Nadine Gordimer : « L’homme naît deux fois »
Mohamed Salmawy
La
lauréate du prix Nobel de littérature, la Sud-Africaine
Nadine Gordimer, m’a dit qu’elle est née deux fois. La
première lorsqu’elle vint au monde, en 1923, et la deuxième
lorsqu’elle a retrouvé son identité en adoptant la cause des
Noirs dans son pays et en luttant sans arrêt contre
l’apartheid qui sévissait en Afrique du Sud jusqu’à la chute
du gouvernement raciste.
L’écrivaine Sud-africaine Nadine Gordimer, lauréate du prix
Nobel de littérature en 1991, m’a confié qu’une relation
spéciale la lie à l’Egypte. « L’Egypte occupera toujours une
place privilégiée chez moi », a-t-elle dit. « C’était le
premier pays du monde que j’ai visité en 1954. Je l’avais
choisi avec mon défunt époux pour y passer notre lune de
miel. Ensuite, je l’ai visité à deux reprises, en 1958 et en
1993, pour y célébrer notre anniversaire de mariage ».
Ce contact entre nous a eu lieu au début de 2005 par
téléphone. Je l’appelais à Johannesburg pour l’inviter au
nom du ministre égyptien de la Culture, Farouk Hosni, à être
l’invitée d’honneur de la Foire internationale du livre du
Caire.
Une solide amitié me liait à Nadine Gordimer avec qui j’ai
eu plusieurs rencontres. Raison pour laquelle lorsque le
ministre de la Culture a proposé au haut comité de la Foire
du livre, dont j’étais membre, l’idée d’accueillir des
personnalités littéraires éminentes, j’ai proposé que chaque
édition soit couronnée par la présence d’un invité
d’honneur. Ce, à l’instar des grandes foires mondiales. J’ai
proposé le nom de Nadine Gordimer parce que je savais la
place privilégiée de l’Egypte dans son cœur. Le ministre de
la Culture approuva aussitôt et m’a chargé de l’inviter.

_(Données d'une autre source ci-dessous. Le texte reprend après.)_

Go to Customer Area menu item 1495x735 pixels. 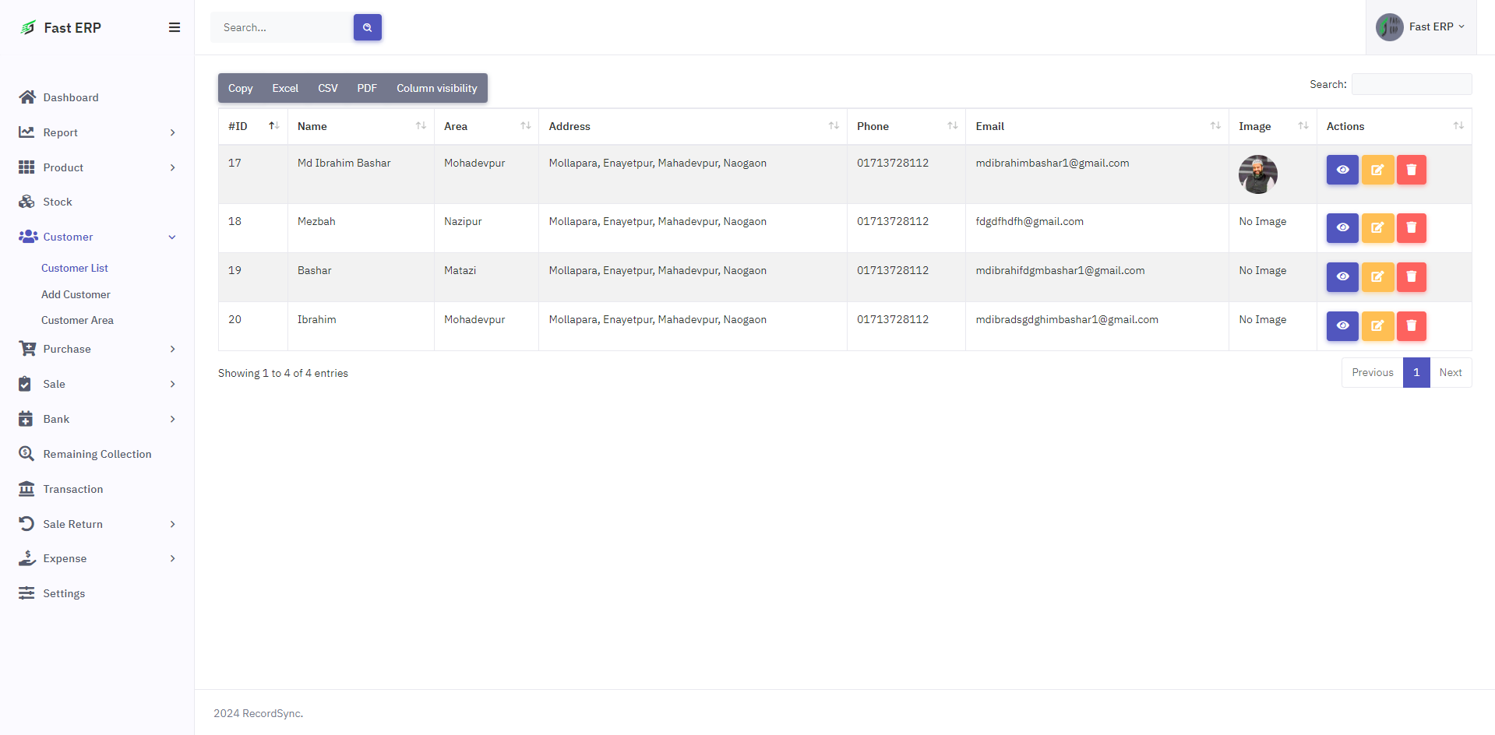[77, 320]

Elle accueillit favorablement l’invitation, bien qu’elle
posât une seule condition. Celle d’avoir l’occasion de
rencontrer le prix Nobel de littérature, Naguib Mahfouz,
qu’elle n’a pas eu la chance de voir lors de ses précédentes
visites en Egypte. Je lui ai alors promis d’exaucer son vœu
et leur rencontre dans la résidence de Mahfouz dura plus
d’une heure.
Nadine
Gordimer commença l’écriture très jeune. Son premier roman
fut publié alors qu’elle n’avait pas encore 15 ans. Alors
que son dernier-né a vu le jour l’an passé. Elle a été
célèbre durant toute sa vie pour sa lutte acharnée contre la
discrimination raciale qui prédominait en Afrique du Sud.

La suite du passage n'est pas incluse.